Re: LVM performance

pg_lxra@xxxxxxxxxxxxxxxxxxx (Peter Grandi) · Fri, 7 Mar 2008 08:14:24 +0000

[ .... ]

Sorry forn the long delay in replying...

om> $ hdparm -t /dev/md0

om> /dev/md0:
om>   Timing buffered disk reads:  148 MB in  3.01 seconds =  49.13 MB/sec

om> $ hdparm -t /dev/dm-0

om> /dev/dm-0:
om>   Timing buffered disk reads:  116 MB in  3.04 seconds = 38.20 MB/sec

om> [ ... ] but right now, I only have 500GB drives. [ ... ]

pg> Those are as such not very meaningful. What matters most is
pg> whether the starting physical address of each logical volume
pg> extent is stripe aligned (and whether the filesystem makes use
pg> of that) and then the stripe size of the parity RAID set, not
pg> the chunk sizes in themselves. [ ... ]

om> Am I right to assume that stripe alignment matters because
om> of the read-modify-write cycle needed for unaligned writes?

Sure, if you are writing as you say later.
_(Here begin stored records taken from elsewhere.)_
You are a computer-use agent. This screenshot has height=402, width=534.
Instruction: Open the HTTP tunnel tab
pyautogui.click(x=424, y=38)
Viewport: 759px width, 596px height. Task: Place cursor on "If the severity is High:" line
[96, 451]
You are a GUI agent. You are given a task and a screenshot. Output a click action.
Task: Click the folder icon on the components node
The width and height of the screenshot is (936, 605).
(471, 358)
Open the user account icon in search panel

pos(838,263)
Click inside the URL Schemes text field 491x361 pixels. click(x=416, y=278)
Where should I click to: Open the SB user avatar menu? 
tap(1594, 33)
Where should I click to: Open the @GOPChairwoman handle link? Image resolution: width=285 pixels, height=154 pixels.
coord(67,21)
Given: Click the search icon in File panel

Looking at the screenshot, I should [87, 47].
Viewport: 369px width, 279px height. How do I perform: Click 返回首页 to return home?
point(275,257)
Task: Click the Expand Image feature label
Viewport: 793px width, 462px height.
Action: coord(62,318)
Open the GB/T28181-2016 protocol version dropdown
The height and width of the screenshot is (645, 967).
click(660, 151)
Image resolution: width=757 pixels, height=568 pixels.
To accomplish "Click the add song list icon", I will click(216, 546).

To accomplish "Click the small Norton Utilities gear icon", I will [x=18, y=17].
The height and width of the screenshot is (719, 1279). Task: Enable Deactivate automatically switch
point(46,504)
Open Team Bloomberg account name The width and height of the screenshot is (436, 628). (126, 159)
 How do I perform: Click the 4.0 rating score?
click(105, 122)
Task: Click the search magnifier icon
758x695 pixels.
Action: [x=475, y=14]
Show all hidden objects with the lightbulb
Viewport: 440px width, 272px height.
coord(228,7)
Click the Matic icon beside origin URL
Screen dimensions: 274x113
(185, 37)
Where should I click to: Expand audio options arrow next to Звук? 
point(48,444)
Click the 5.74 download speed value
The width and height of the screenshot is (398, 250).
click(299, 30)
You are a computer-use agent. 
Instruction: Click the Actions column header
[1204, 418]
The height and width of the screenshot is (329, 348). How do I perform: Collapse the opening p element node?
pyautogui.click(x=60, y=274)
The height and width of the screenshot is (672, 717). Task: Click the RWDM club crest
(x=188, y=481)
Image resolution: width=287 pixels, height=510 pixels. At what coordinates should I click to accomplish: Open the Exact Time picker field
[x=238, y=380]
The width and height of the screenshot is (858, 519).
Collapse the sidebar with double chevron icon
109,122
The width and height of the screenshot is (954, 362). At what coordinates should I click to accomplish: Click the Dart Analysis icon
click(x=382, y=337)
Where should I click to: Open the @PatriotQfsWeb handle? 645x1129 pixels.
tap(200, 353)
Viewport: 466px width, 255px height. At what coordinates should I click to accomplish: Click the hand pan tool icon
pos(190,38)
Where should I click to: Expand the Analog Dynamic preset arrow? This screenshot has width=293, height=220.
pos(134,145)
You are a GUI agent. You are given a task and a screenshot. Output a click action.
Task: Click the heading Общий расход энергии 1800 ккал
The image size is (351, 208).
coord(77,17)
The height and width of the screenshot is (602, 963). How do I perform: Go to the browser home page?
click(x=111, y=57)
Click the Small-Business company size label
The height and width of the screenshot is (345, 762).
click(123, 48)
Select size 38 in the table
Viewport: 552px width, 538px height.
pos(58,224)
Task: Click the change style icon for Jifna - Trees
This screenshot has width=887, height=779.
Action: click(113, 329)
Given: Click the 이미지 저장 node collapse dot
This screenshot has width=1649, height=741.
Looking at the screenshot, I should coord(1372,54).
Note also that I was
commenting on the points made about chunk size and alignment:

  jk> [ ... ] This might be related to raid chunk positioning with
  jk> respect to LVM chunk positioning. If they interfere there
  jk> indeed may be some performance drop. Best to make sure that
  jk> those chunks are aligned together. [ ... ]

  om> I'm seeing a 20% performance drop too, with default RAID
  om> and LVM chunk sizes of 64K and 4M, respectively. Since 64K
  om> divides 4M evenly, I'd think there shouldn't be such a big
  om> performance penalty.

As I said, if there is an issue with "interference", it is about
stripes, not chunks, and both alignment and size, not just size.

But in your case as you point out the issue is not with that,
because when reading a RAID5 behaves like a slightly smaller
RAID0, as you point out, so the cause is different:

om> If so, how come a pure read benchmark (hdparm -t or plain
om> dd) is slower on the LVM device than on the md device?

Ahhh because the benchmark you are doing is not very meaningful
either, not just the speculation about chunk sizes.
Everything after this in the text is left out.